The Information Risk Analyst is responsible for assisting with the maturation of the CISO Office Risk Management program. The Analyst will manage the risk register and coordinate with risk owners, process incoming risks including triage scoring and risk articulation, and work with stakeholders throughout the enterprise. This candidate will need good people collaboration skills and experience in managing risks.
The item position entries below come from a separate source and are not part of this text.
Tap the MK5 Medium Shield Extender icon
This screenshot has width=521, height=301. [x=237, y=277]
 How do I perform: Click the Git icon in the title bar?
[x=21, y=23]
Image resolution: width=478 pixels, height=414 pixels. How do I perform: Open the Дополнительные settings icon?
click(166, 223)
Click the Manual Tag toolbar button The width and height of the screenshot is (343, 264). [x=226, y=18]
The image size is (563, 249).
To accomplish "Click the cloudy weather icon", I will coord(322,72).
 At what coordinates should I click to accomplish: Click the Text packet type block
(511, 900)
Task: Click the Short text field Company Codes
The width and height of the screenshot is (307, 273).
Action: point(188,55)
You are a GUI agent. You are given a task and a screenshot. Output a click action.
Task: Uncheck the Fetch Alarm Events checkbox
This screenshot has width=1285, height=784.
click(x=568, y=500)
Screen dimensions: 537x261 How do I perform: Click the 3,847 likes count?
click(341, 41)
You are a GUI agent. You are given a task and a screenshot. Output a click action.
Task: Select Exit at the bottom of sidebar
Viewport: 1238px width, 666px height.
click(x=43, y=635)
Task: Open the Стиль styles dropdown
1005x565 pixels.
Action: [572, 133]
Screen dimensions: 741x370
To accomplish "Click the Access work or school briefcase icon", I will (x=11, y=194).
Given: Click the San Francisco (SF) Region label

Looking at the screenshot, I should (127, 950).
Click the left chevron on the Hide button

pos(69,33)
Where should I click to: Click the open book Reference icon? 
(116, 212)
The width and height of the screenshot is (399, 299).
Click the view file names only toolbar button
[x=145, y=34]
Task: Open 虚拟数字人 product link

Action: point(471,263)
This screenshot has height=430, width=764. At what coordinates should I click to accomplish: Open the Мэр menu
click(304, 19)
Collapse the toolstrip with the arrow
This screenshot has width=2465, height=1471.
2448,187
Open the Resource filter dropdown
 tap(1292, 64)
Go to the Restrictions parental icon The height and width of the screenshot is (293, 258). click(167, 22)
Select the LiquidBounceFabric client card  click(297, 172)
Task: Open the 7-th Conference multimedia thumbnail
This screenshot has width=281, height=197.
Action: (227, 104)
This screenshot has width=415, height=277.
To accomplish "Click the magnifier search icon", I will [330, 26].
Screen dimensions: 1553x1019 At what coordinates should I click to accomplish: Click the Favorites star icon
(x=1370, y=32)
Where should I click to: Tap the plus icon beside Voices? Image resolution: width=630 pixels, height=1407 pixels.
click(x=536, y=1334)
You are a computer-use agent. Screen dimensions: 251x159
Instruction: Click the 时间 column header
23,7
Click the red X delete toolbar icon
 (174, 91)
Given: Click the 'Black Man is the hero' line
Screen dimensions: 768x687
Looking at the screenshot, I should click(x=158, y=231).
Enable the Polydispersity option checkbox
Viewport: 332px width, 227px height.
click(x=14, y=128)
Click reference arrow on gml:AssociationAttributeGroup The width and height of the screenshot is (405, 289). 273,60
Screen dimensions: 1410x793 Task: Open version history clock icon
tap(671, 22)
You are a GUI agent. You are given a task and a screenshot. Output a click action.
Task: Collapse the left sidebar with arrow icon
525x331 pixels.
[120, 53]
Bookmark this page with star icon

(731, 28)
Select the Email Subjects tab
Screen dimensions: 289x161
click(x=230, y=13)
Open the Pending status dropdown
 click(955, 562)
• Conduct risk management activities including processing risk intake forms, scoring risks, updating and maintaining the risk register, supporting risk submitter and owners (as needed).
• Partner with risk owners to identify risks or determine mitigations and/or treatment plans and timelines to reduce the risk to the company, as required.
• Collaborate with various stakeholders across the enterprise, including other technology and risk SMEs, to manage risks across the risk management lifecycle.
• Contribute to the advancement of the team IT Risk, and risk management program by collaborating with the team to initiate, design, develop, process engineer, and mature processes and tools as needed.

Minimum Qualifications

• 5+ years of progressive professional experience in an information risk role.
• Information risk experience, cyber risk, GRC with strong Risk background. 
• Demonstrable experience with security risk management assessments and frameworks (e.g., NIST, ISO).
• Technically proficient and self-confident with initiative to perform assigned duties at a high-level of independence under minimal supervision while working within a team environment.
• Excellent communication skills, appropriately adapting based on audience needs, through all mediums – verbally, written, presentation, and listening.
• University degree required but not in a specific field.

Preferred Qualifications

• Technology experience as sysadmin/support combined with information security experience
• Experience with enterprise management platforms (e.g., ServiceNow).
• Any risk modeling hand’s on experience (RSA Archer, RiskLens, RiskQuantifier)
• Training or Certifications in Security or Risk (e.g., ISC2, ISACA, OpenGroup, FAIR). is a Plus 
• Experience in healthcare or biotech industries.